[READING PASSAGE]
In a recent decision, the Fourth Circuit held that "[a] class cannot be certified unless a court can readily identify the class members in reference to objective criteria." EQT Production Co v. Adair, 2014 WL 4070457, at *7 (4th Cir. 2014); see also Wm. Moore et al., 5 Moore's Federal Practice § 23.21 (3d ed.) ("A class action is possible only when the class definition provides a court with tangible and practicable standards for determining who is and who is not a member of the class."). "The plaintiffs need not be able to identify every class member at the time of certification. But if class members are impossible to identify without extensive individualized fact-finding or mini-trials', then a class action is inappropriate." EQT, 2014 WL 4070457, at *7. Rather, "[f]or a class to be sufficiently defined, the court must be able to resolve the question of whether class members are included or excluded from the class by reference to objective criteria." Moore, supra, § 23.21[a].
The two classes would consist of individuals who were formerly employed at the Wolff Fording & Co. plant and store in Richmond, Virginia before they were terminated on either June 10, 2014 or June 23, 2014. Assuming that business records exist which contain the names of former employees, the members of the subclass are certainly ascertainable. Thus, the ascertainability requirement is satisfied.

[GIVEN INFORMATION]

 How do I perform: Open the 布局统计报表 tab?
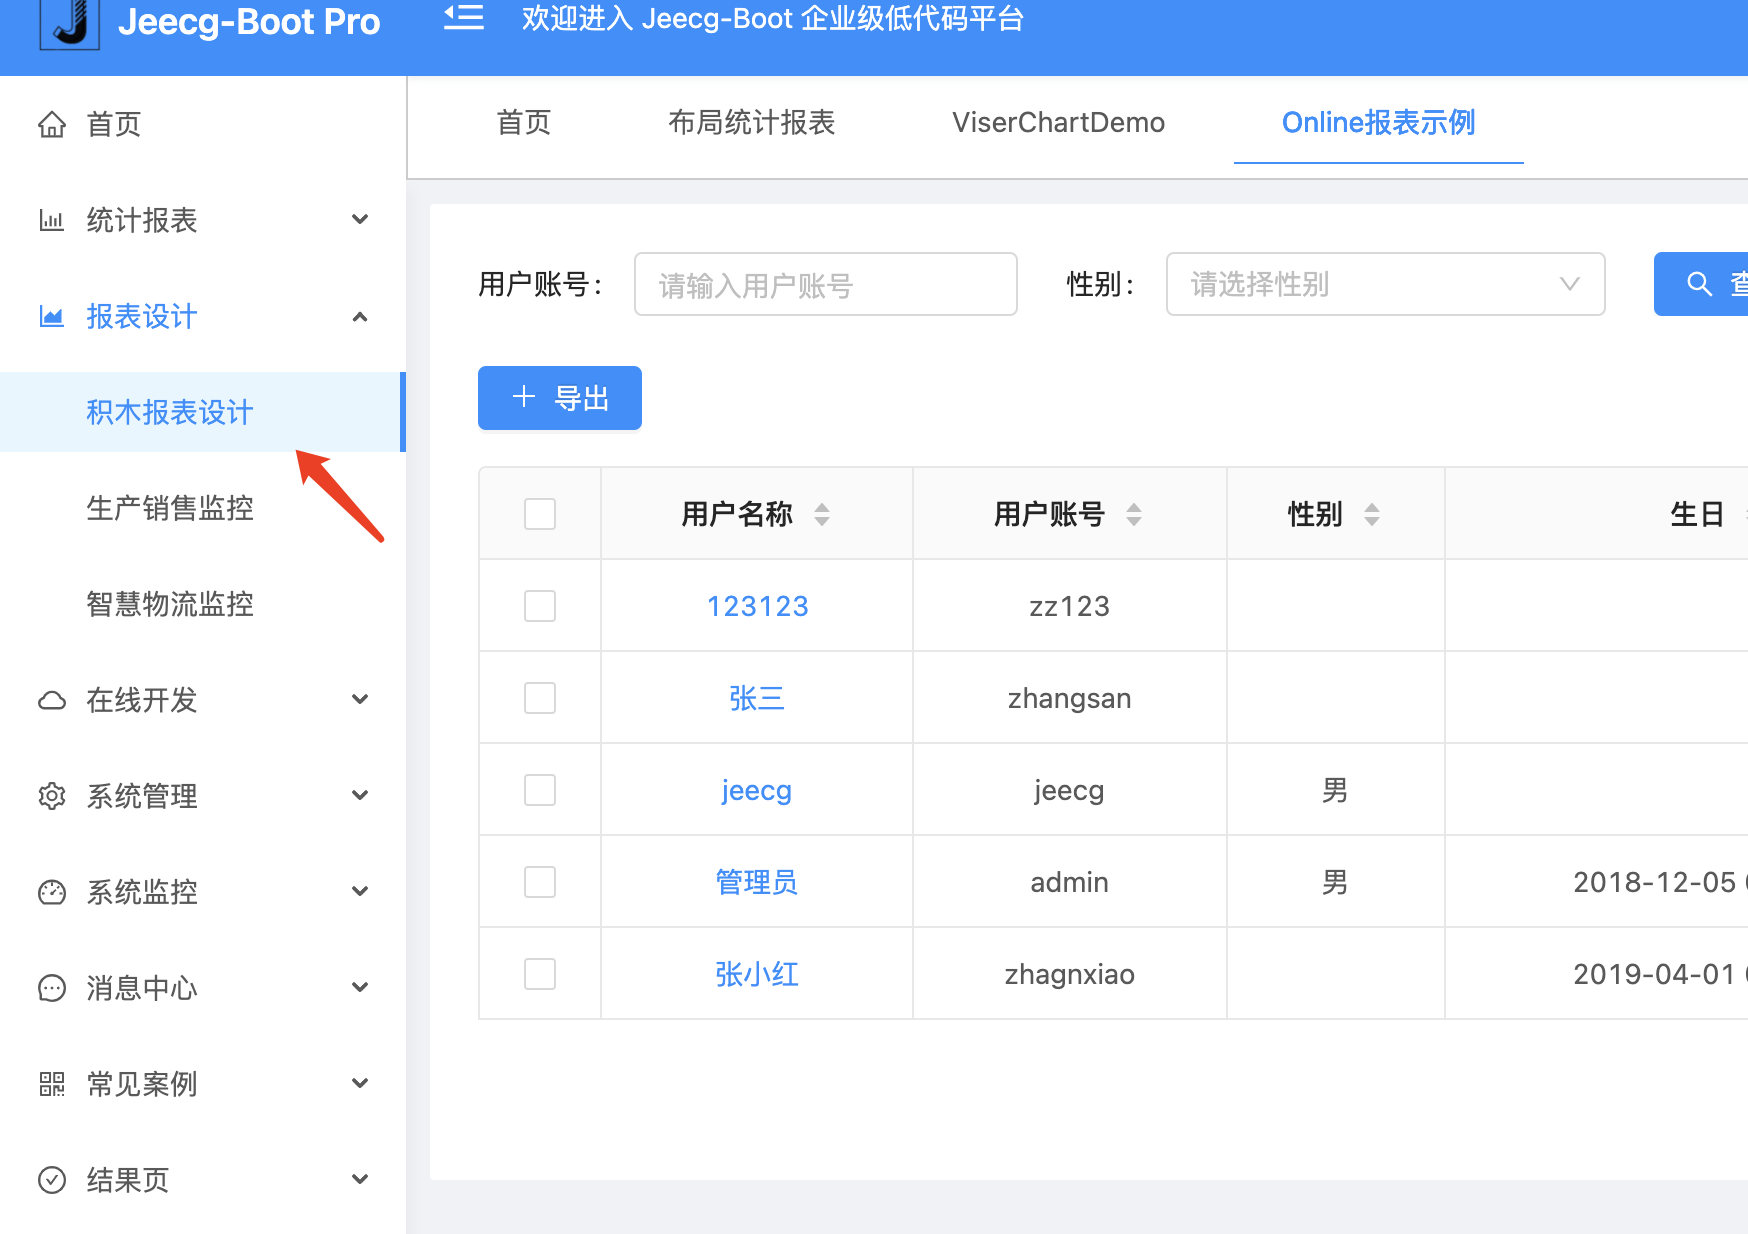coord(751,123)
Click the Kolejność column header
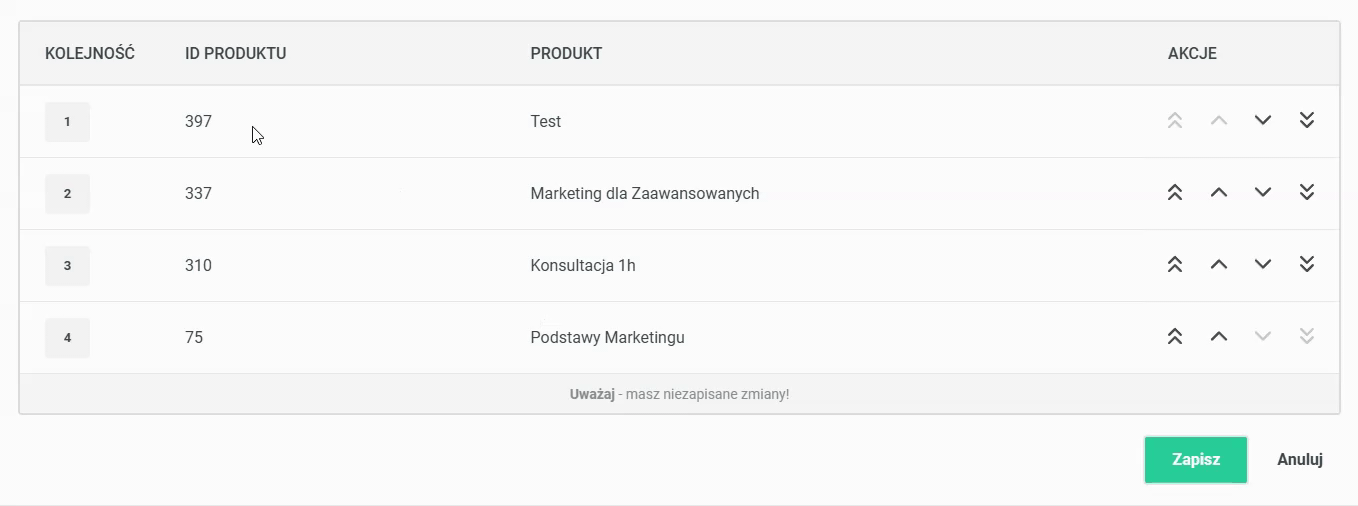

[GIVEN INSTRUCTION 1] Reproduce the stretch from "The two classes" through "requirement is satisfied." in the passage on class certification.
[GIVEN INSTRUCTION 2] Using the passage on class certification, decide whether each statement agrees with it: (a) plaintiffs must identify every class member at the time of certification; (b) the two classes would consist of individuals formerly employed at the Wolff Fording & Co. plant and store in Richmond, Virginia; (c) the passage concludes that the ascertainability requirement is not met. Answer yes or no for each, quoting the passage's deciding words.

[CORRECT RESPONSE 1]
The two classes would consist of individuals who were formerly employed at the Wolff Fording & Co. plant and store in Richmond, Virginia before they were terminated on either June 10, 2014 or June 23, 2014. Assuming that business records exist which contain the names of former employees, the members of the subclass are certainly ascertainable. Thus, the ascertainability requirement is satisfied.

[CORRECT RESPONSE 2]
(a) No: "The plaintiffs need not be able to identify every class member at the time of certification."
(b) Yes: "The two classes would consist of individuals who were formerly employed at the Wolff Fording & Co. plant and store in Richmond, Virginia"
(c) No: "Thus, the ascertainability requirement is satisfied."